For Android API 26 and above AND a TTS engine that supports onRangeStart (in this case, Google TTS):
public class MainActivity extends AppCompatActivity implements TextToSpeech.OnInitListener {
TextToSpeech tts;
String sentence = "The Quick Brown Fox Jumps Over The Lazy Dog.";
TextView textView;
@Override
protected void onCreate(Bundle savedInstanceState) {
super.onCreate(savedInstanceState);
setContentView(R.layout.activity_main);
textView = findViewById(R.id.textView);
textView.setText(sentence);
tts = new TextToSpeech(this, this);
}
// TextToSpeech.OnInitListener (for our purposes, the "main method" of this activity)
public void onInit(int status) {
tts.setOnUtteranceProgressListener(new UtteranceProgressListener() {
@Override
public void onStart(String utteranceId) {
Log.i("XXX", "utterance started");
}
@Override
public void onDone(String utteranceId) {
Log.i("XXX", "utterance done");
}
@Override
public void onError(String utteranceId) {
Log.i("XXX", "utterance error");
}
@Override
public void onRangeStart(String utteranceId,
final int start,
final int end,
int frame) {
Log.i("XXX", "onRangeStart() ... utteranceId: " + utteranceId + ", start: " + start
+ ", end: " + end + ", frame: " + frame);
// onRangeStart (and all UtteranceProgressListener callbacks) do not run on main thread
// ... so we explicitly manipulate views on the main thread:
runOnUiThread(new Runnable() {
@Override
public void run() {
Spannable textWithHighlights = new SpannableString(sentence);
textWithHighlights.setSpan(new ForegroundColorSpan(Color.YELLOW), start, end, Spanned.SPAN_INCLUSIVE_INCLUSIVE);
textView.setText(textWithHighlights);
}
});
}
});
}
public void startClicked(View ignored) {
tts.speak(sentence, TextToSpeech.QUEUE_FLUSH, null, "doesn't matter yet");
}
}
// -------------------------------------------------------------------
Android API 25 and below:
In theory, the most intuitive way of accomplish this would be to:
1)
Break the string into pieces
2)
Detect when each piece has been/is being spoken
3)
Highlight that piece accordingly
However, unfortunately, when using the Android TextToSpeech class where the speech output is generated in real-time, the smallest unit of speech that you are able to precisely detect the progress of (using UtteranceProgressListener) is an utterance (whatever string you decided to send to the TTS) -- not necessarily a word.
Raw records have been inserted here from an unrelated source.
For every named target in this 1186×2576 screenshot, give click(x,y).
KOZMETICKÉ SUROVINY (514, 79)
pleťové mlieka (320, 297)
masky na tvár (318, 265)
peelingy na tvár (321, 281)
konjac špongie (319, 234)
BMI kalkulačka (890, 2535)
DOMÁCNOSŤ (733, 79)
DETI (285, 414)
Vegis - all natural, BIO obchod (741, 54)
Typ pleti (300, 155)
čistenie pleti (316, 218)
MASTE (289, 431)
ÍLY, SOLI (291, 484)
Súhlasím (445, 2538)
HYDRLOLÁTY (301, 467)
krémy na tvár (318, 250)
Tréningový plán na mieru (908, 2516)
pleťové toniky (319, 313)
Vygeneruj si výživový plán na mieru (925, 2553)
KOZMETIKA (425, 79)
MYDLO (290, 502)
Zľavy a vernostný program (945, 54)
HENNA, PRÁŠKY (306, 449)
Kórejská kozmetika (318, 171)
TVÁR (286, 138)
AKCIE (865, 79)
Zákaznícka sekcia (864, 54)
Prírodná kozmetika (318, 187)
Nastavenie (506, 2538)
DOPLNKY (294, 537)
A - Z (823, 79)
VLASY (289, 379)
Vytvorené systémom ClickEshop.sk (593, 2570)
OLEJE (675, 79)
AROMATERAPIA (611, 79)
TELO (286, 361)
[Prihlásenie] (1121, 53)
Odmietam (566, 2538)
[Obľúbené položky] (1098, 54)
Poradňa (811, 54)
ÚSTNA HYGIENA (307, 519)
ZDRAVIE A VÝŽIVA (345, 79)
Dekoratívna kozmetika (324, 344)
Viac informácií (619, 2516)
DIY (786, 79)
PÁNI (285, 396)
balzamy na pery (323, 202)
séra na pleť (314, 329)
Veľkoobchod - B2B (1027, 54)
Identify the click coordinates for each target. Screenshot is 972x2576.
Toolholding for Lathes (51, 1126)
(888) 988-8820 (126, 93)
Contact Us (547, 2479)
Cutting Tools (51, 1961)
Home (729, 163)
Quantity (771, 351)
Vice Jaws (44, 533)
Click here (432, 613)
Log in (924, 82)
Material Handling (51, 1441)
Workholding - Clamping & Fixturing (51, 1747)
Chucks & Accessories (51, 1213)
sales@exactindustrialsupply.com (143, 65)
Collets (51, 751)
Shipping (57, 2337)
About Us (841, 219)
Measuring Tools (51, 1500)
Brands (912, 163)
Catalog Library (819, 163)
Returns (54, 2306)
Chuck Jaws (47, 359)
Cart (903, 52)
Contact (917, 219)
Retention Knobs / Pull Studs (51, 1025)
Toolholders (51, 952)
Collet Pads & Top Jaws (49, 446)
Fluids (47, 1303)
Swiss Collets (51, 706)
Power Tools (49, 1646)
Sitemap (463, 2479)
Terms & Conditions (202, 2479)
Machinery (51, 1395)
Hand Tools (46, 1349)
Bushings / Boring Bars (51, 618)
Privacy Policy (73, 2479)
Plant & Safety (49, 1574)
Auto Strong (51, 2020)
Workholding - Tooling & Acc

There is no mechanism whereby you can simply send a multi-word string as an utterance, and then somehow detect exactly when each word has been spoken.
Therefore, in order to (easily) highlight each word in order, you would have to either:
A)
Send each word to the TTS individually as a single utterance (but this will cause disjointed pronunciation), or
B)
Highlight sentence-by-sentence instead, sending each sentence as an utterance (easiest method, but not your desired behaviour).
If you really insist on achieving a word-by-word highlighting effect, the only way I can think of (using Android TextToSpeech
) is to use sentence-size utterances, but instead of using speak(), use synthesizeToFile()... and then use a media player or sound player of some sort to play the speech back... somehow approximating the timing of the highlights in terms of where the nth word lies relative to the total audio file length. So, for example, if the sentence is 10 words long, and the file is 30% complete, then you would highlight the 4th word. This would be difficult and inexact, but theoretically possible.
There are obviously apps and games that already exist that do this... games like Parappa the Rapper, or karaoke apps, but I think the way they do it is by having pre-recorded/static audio files with markers encoded at exact times that trigger the highlights. If your text content is always going to be the same, and only in one language, then you could also do this.
However, if the spoken text is user-entered or unknown until runtime, requiring a TTS, then I don't know of any straight-forward solution.
If you decide on one of these more narrowed-down approaches, then I would suggest posting a new question accordingly.